YOUR GOAL:
Search the records for the string "Trailer", and show each line where it appears.

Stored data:

============================================================

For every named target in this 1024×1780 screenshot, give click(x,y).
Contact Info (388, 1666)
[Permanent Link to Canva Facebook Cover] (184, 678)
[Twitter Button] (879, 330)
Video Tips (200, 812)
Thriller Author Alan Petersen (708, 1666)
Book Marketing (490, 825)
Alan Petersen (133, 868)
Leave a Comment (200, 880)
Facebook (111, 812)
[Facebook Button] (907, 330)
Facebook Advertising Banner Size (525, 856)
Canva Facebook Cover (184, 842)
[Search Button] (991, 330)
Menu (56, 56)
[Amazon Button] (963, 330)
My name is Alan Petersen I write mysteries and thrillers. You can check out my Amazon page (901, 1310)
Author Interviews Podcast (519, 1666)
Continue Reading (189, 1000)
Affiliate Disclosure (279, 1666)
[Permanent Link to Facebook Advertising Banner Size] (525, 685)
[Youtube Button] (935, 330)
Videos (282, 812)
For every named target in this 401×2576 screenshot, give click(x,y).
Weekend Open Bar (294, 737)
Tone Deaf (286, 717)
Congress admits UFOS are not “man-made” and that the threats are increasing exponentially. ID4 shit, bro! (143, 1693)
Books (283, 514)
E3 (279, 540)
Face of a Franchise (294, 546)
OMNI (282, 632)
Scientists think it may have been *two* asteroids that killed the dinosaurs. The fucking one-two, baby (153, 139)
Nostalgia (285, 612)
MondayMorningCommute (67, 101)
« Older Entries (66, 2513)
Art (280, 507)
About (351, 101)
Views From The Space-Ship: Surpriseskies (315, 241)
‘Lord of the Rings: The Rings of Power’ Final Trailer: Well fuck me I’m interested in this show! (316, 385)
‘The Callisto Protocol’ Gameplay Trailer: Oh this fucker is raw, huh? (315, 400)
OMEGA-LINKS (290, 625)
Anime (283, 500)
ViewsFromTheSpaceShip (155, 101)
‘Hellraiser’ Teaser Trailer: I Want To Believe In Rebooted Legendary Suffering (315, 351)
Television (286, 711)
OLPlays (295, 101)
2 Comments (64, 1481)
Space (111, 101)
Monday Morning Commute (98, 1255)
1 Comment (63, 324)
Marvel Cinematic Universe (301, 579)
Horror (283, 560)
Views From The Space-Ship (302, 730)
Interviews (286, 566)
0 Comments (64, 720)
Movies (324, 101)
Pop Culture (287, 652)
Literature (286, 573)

============================================================

SOLUTION TO THIS PROBLEM:
‘Lord of the Rings: The Rings of Power’ Final Trailer: Well fuck me I’m interested in this show! (316, 385)
‘The Callisto Protocol’ Gameplay Trailer: Oh this fucker is raw, huh? (315, 400)
‘Hellraiser’ Teaser Trailer: I Want To Believe In Rebooted Legendary Suffering (315, 351)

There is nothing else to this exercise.